[lbo-talk] Austrians Caps...

Chuck Grimes c123grimes at att.net
Fri Feb 24 11:27:52 PST 2012


I'm looking for some critics about Austrian economics, mainly that focused in the privatization of money and central banks. Can anyone help me with papers or even some points for a good debate with them?

This kind of theory is getting pretty damn serious here! Socrates 77

---------------

I can hope somebody finds something for you, but I kind of doubt it. Critics of current policy and critics of policies based on Hayek et al. usually don't get published in the US regular menu.

I tried to read Hayek and started to violently puke on page 32 of Individualism and Economic Order. If you haven't read some of the original sources, that's were I would start. Then go back and flush out the social history that surrounded this movement. At its foundation is not just a story of anti-communist hacks, but a more serious rejection of various aspects of Hegelian philosophy, essentially those that inspired Marx, i.e. collective v. individual.

In this schema, the Austrians attacked most forms of the collective by promoting various ideological profiles of the individual's quote freedom unquote. These Austrians were well schooled in philosophy and the history of ideas. So this isn't just arcane academic bullshit.
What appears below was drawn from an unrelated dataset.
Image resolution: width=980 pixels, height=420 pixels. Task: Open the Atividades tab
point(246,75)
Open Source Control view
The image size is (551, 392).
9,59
Checking the wiki on Hayek, notice this:

``Charles Koch invited Hayek to serve as the Institute for Humane Studies - then based in Menlo Park, California - "distinguished senior scholar" in preparation for its first conference on Austrian economics, to be held in June 1974. Hayek initially declined the offer, but accepted the position after Koch convinced him that he would receive Social Security and Medicare benefits.[38]''

http://en.wikipedia.org/wiki/Friedrich_Hayek#cite_note-37

The importance is the contact and the implicit ideological-political implications of applying Hayek's ideology to foundational changes in the US economic system, including expansion into energy and finance. If you can kill regulation in these sectors, you pretty much own the rest of the US system.

Click on the link to The Nation article (footnote 38) to read the background of Kock doing a hard sell on SS to Hayek. Hayek's worry was if he moved to the US for a temporary appointment, he would lose access to his national Austrian healthcare. The idea of Kock as healthcare benefits counselor will keep me laughing most of the day.